>> start Extract provided

WriteContext and ReadContext hold operation-local state

WriteContext and ReadContext are prepared by Fory for one root operation and reset by Fory in a finally block before reuse.

prepare(...) should only bind the active buffer and root-operation inputs. reset() should clear operation-local mutable state.

That operation-local state includes:

  • the current buffer
  • the active RefWriter or RefReader
  • meta-string state
  • shared type-definition state
  • operation-local scratch state keyed by identity
  • logical object-graph depth

Generated and hand-written serializers should treat these contexts as the only source of operation-local services. Serializers must not keep ambient instance state in thread locals, globals, or serializer instance fields.

WriteContext

WriteContext owns all write-side per-operation state:

  • current Buffer
  • RefWriter
  • MetaStringWriter
  • shared TypeDef write state
  • root trackRef mode
  • recursion depth and limits

It exposes one-shot primitive helpers such as:

  • writeBool
  • writeInt32
  • writeVarUInt32

These helpers are convenience methods. Serializers that perform repeated primitive IO should cache final buffer = context.buffer; and call buffer methods directly.

ReadContext

ReadContext owns all read-side per-operation state:

  • current Buffer
  • RefReader
  • MetaStringReader
  • shared TypeDef read state
  • recursion depth and limits

It exposes matching one-shot primitive helpers such as:

  • readBool
  • readInt32
  • readVarUInt32

Generated struct serializers call context.reference(value) immediately after constructing the target instance so back-references can resolve to that object.

Reference Tracking

Reference handling is split behind two explicit services:

  • RefWriter writes null, ref, and new-value markers and remembers previously written objects by identity.
  • RefReader decodes those markers, reserves read reference IDs, and resolves previously materialized objects.

The xlang ref markers are:

  • NULL_FLAG (-3)
  • REF_FLAG (-2)
  • NOT_NULL_VALUE_FLAG (-1)
  • REF_VALUE_FLAG (0)

Key behavior:

  • basic values never use ref tracking
  • field metadata controls ref behavior inside generated structs
  • root trackRef is only for top-level graphs and container roots with no field metadata
  • serializers that allocate an object before all nested reads complete must bind that object early with context.reference(...)

>> end Extract provided

_Given task 1_
Lay out the records as a JSON list of strings, one string per line and blank lines left out, starting with the line containing "The image size is (1062, 395)." and going on through the end of the records. Leave the pictures out.

>> start Input

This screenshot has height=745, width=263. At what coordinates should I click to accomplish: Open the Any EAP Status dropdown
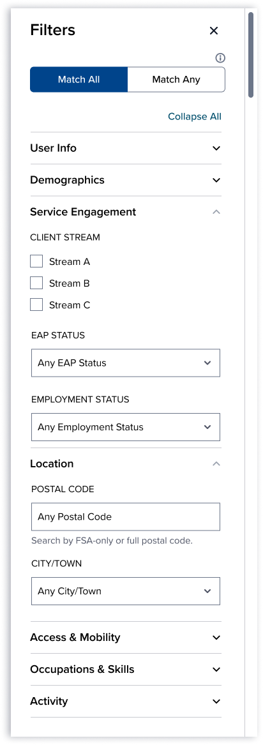126,363
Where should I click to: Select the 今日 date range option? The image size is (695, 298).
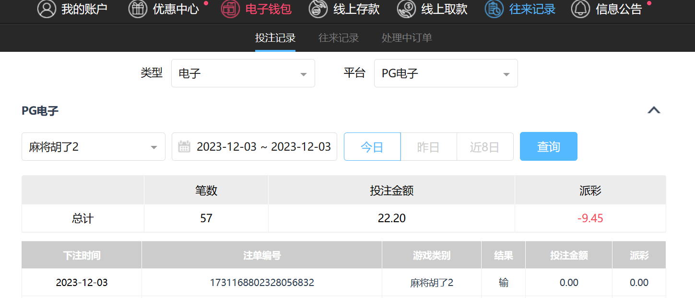[x=372, y=147]
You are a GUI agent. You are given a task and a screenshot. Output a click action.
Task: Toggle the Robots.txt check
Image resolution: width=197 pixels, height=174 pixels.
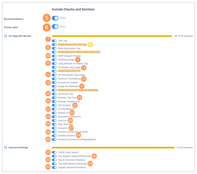pos(54,113)
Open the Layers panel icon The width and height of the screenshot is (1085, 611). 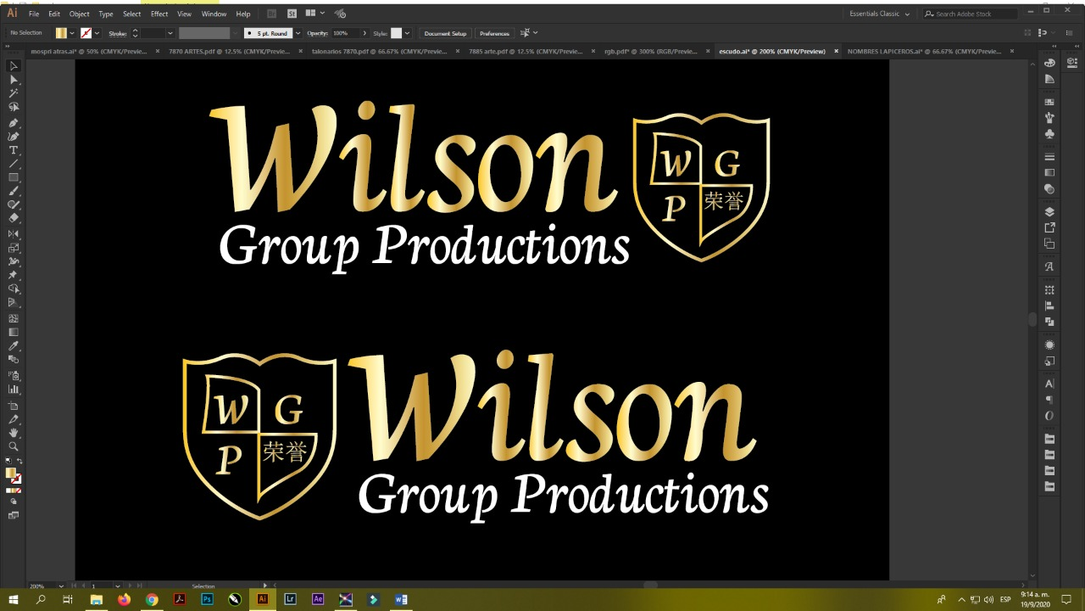coord(1049,212)
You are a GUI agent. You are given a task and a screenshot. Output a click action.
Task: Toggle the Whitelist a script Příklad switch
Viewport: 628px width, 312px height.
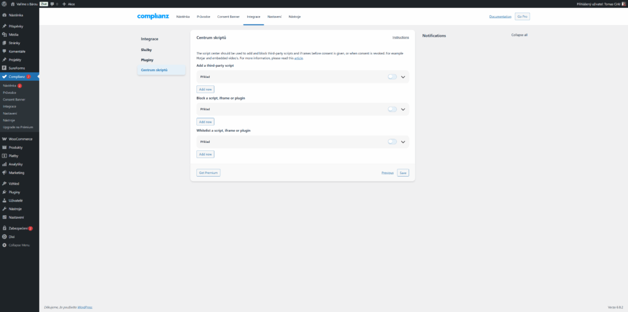(392, 142)
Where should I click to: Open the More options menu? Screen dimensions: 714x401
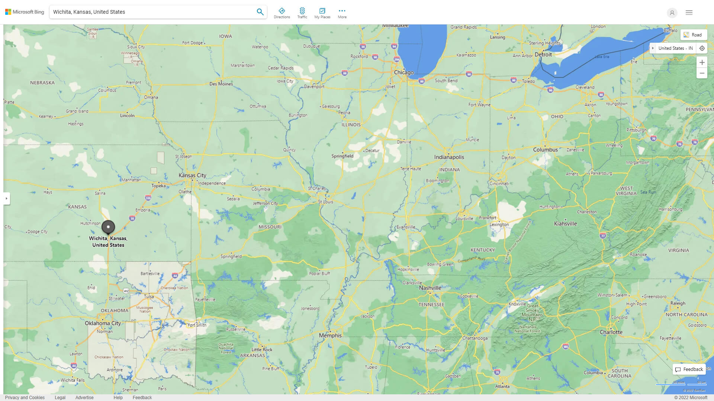[342, 12]
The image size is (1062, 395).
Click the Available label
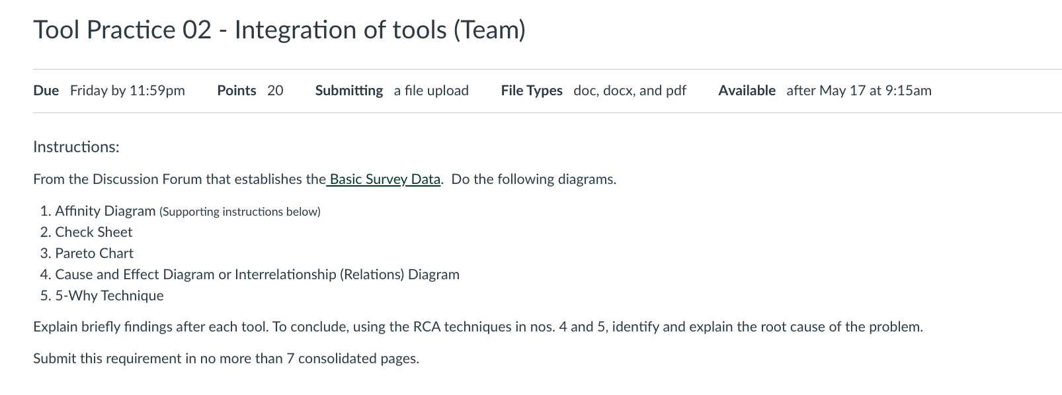[747, 91]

>> end Input

_Given task 2_
Answer these questions from the text on WriteContext and ReadContext:
(a) What numeric value does the REF_FLAG marker carry?
(b) What does generated struct serializers' code call immediately after constructing the target instance?
(c) Which item in WriteContext's list of owned state is not in ReadContext's list?

_Right answer 1_
[
  "The image size is (1062, 395).",
  "Click the Available label",
  "[747, 91]"
]

_Right answer 2_
(a) -2
(b) context.reference(value)
(c) root trackRef mode